⟨

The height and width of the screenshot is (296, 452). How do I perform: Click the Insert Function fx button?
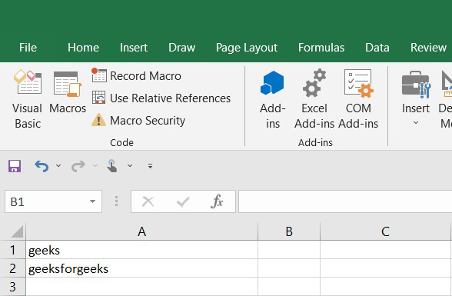pos(217,201)
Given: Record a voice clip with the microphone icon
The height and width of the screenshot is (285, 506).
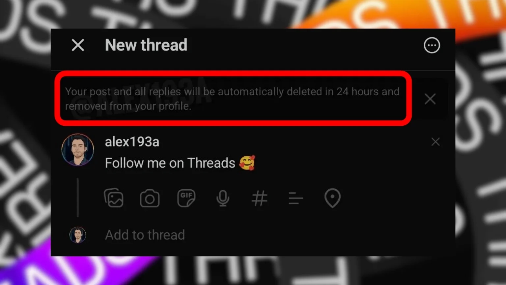Looking at the screenshot, I should pyautogui.click(x=223, y=198).
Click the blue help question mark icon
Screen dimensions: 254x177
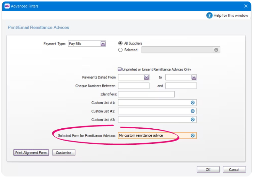[x=209, y=15]
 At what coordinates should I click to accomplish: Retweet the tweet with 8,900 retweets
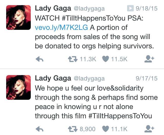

⟩

Work request: With pictures left out, extract the lines from the one containing "Screen dimensions: 254x177" to the end of the material above, both included, exactly as written.

Response area:
Screen dimensions: 254x177
[x=209, y=15]
 At what coordinates should I click to accomplish: Retweet the tweet with 8,900 retweets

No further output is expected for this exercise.